In the brains of patients with c9FTD/ALS, there are abundant poly(GA) inclusions in the cytoplasm of neurons. Applying poly(GA) to cultured cells or primary neurons induced toxicity, lending validity to their theory that poly(GA) aggregates have a strong contribution in c9FTD/ALS disease pathology. To study the mechanisms behind poly(GA)’s pathological role in c9FTD/ALS, the researchers used a mouse model that specifically looks at poly(GA) with no other pathologies. To create this mouse model, they used an adeno-associated viral (AAV) vector to express poly(GA) in the mouse central nervous system. They also wanted to specifically look at the pathological role of aggregated poly(GA), so they created a poly(GA) mutant [poly(GA)mut
] that is incapable of aggregating. The poly(GA)-expressing mice had a very strong neurodegeneration phenotype, with abundant poly(GA) inclusions; neuronal loss in the cortex, hippocampus, and cerebellum; and behavioral, motor, and memory deficits. The poly(GA)mut
mice had none of these signs of neurodegeneration, suggesting that poly(GA) pathology is dependent on poly(GA) aggregation.
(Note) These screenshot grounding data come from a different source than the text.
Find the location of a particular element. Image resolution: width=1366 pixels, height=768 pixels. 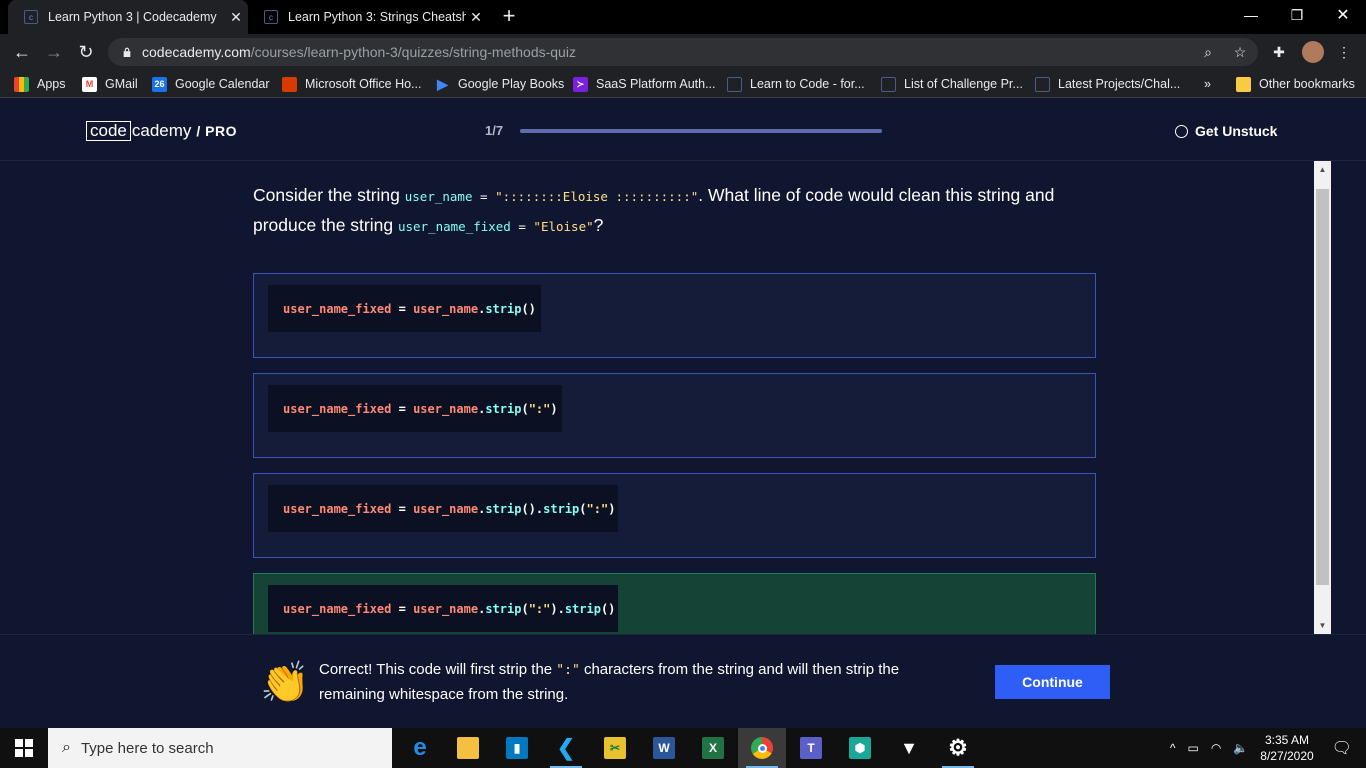

new-tab-button: + is located at coordinates (509, 16).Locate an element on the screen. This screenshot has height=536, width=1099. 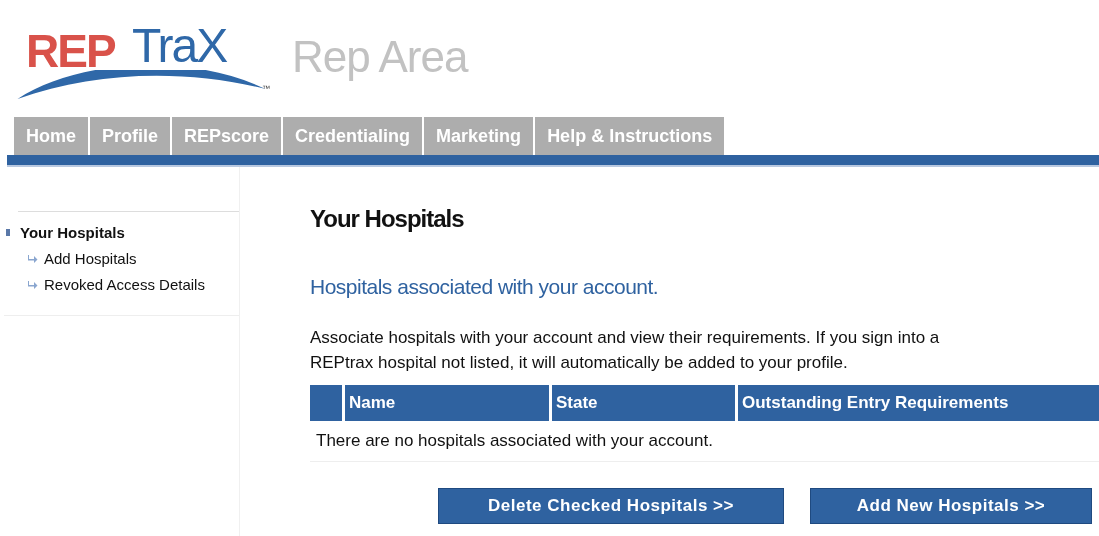
intro-text: Associate hospitals with your account and view their requirements. If you sign into a REPtrax hospital not listed, it will automatically be added to your profile. is located at coordinates (626, 350).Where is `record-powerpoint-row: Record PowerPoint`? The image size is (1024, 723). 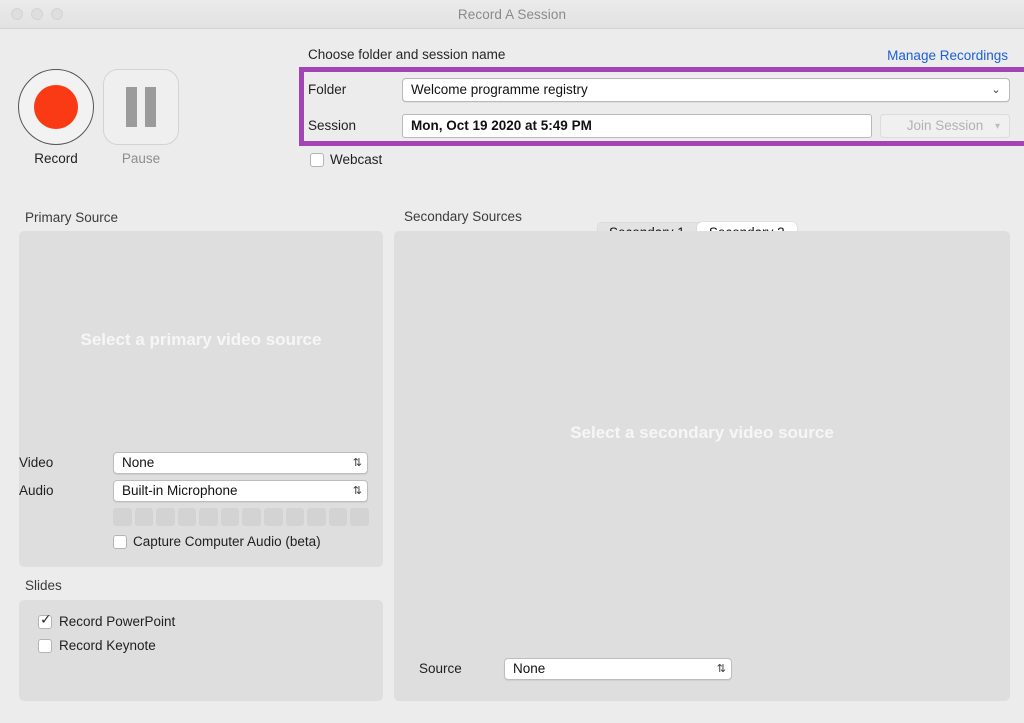 record-powerpoint-row: Record PowerPoint is located at coordinates (107, 620).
The most important finding from this paper though is the discovery that poly(GA) aggregation leads to HR23 pathology. HR23A and HR23B are proteins that are involved in DNA repair and in shuttling proteins that are marked for degradation with ubiquitin to the proteasome. The researchers saw that ubiquitinated proteins and HR23 proteins accumulate in poly(GA) inclusions. The model they propose is that poly(GA) aggregates sequester HR23 proteins, leading to an accumulation of ubiquitinated proteins in the cytoplasm. Have a build-up of proteins that need to be degraded is very cytotoxic.
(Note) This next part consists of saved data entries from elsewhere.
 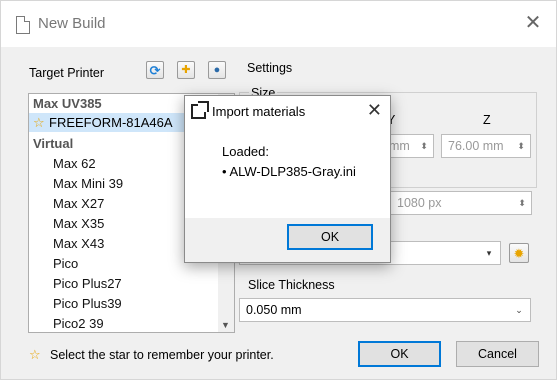 What do you see at coordinates (374, 110) in the screenshot?
I see `dialog-close-icon: ✕` at bounding box center [374, 110].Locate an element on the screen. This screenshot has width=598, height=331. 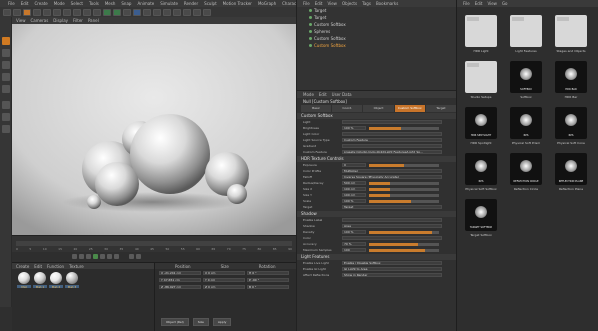
property-value: 70 % is located at coordinates (354, 244).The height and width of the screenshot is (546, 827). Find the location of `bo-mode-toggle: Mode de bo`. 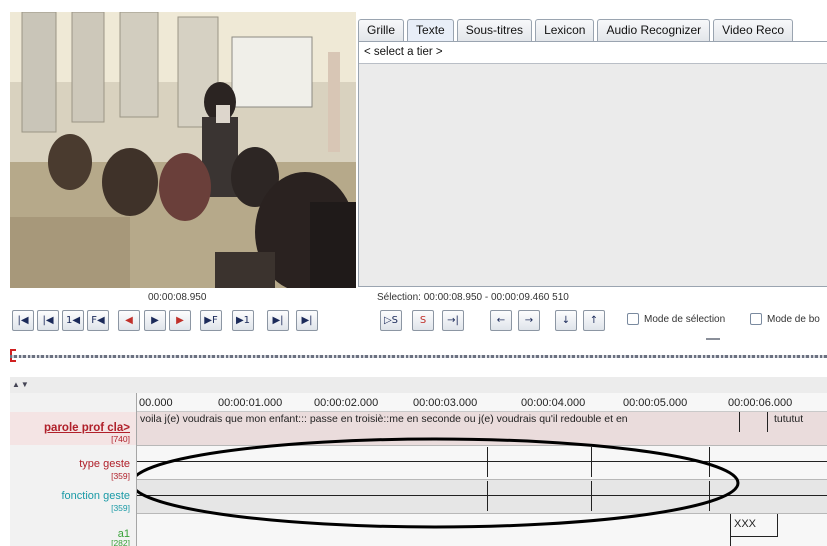

bo-mode-toggle: Mode de bo is located at coordinates (785, 319).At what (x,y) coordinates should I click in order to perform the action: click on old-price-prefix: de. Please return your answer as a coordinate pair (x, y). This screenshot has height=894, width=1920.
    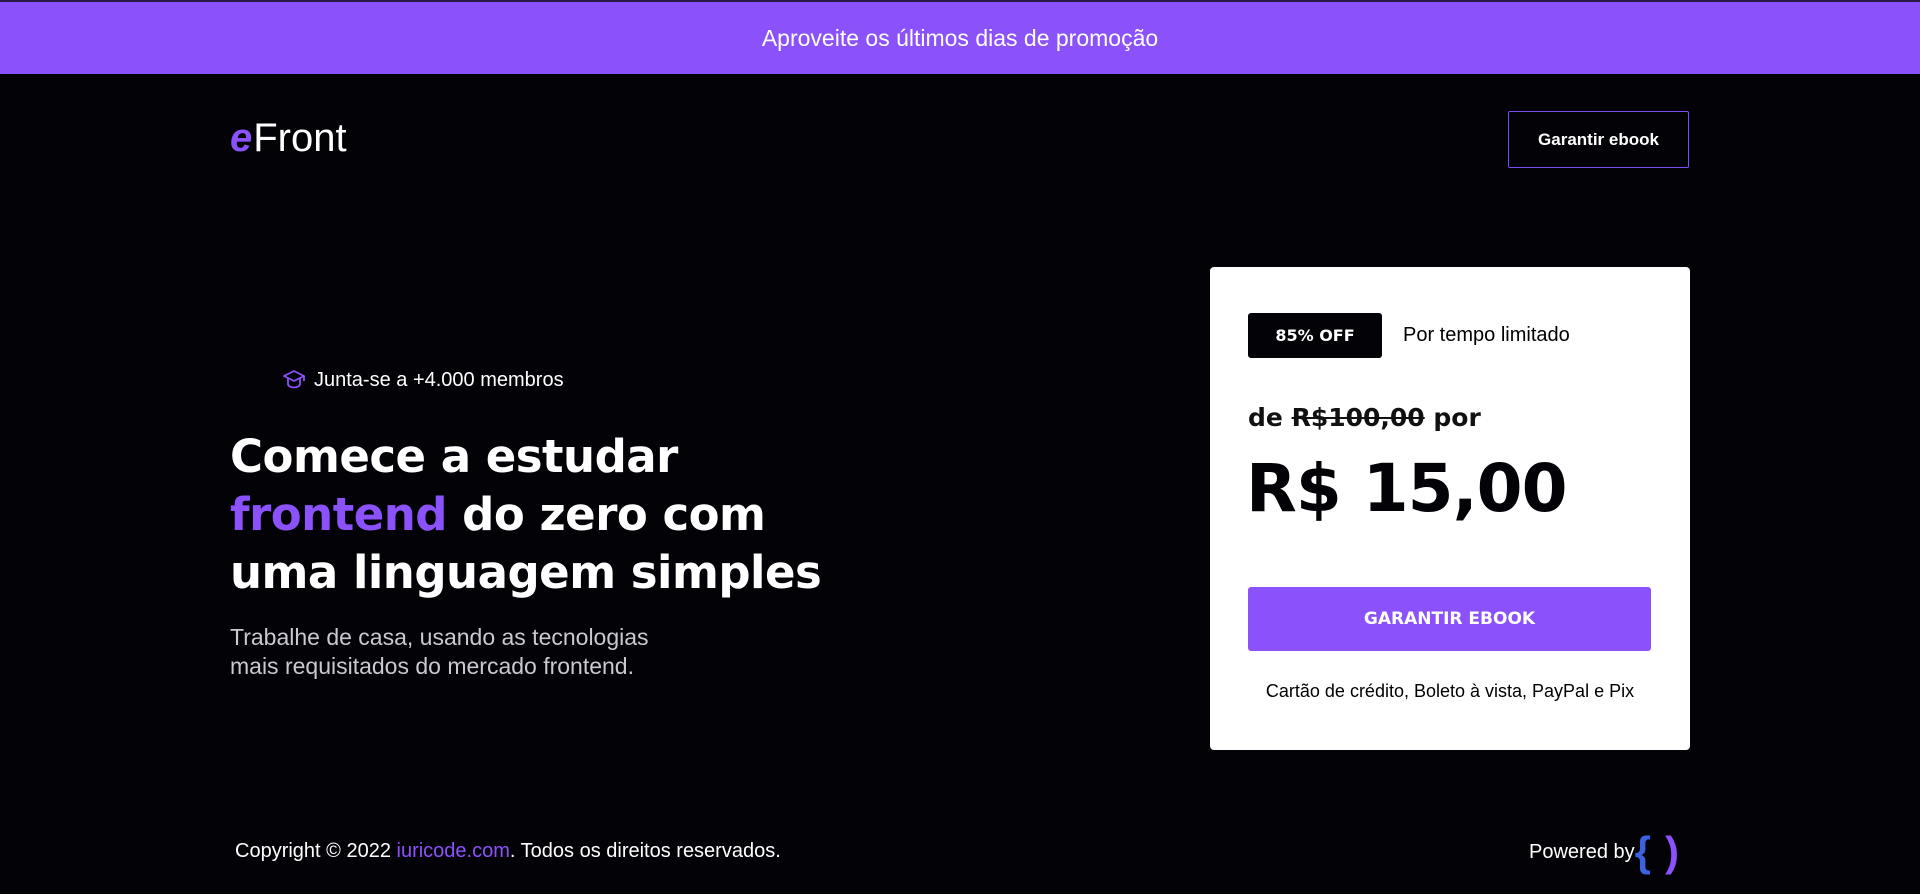
    Looking at the image, I should click on (1270, 418).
This paper is extraordinarily detailed and I have barely scratched the surface of the experiments that the researchers did. The main takeaway is that poly(GA) aggregation contributes significantly to c9FTD/ALS neurodegeneration by initiating HR23 pathology and impairing the ubiquitin-proteasome system. It also hints at the possibility of targeting the poly(GA) monomers to inhibit their aggregation as a therapeutic strategy. That kind of therapy is a long way away, but research like this is the first step.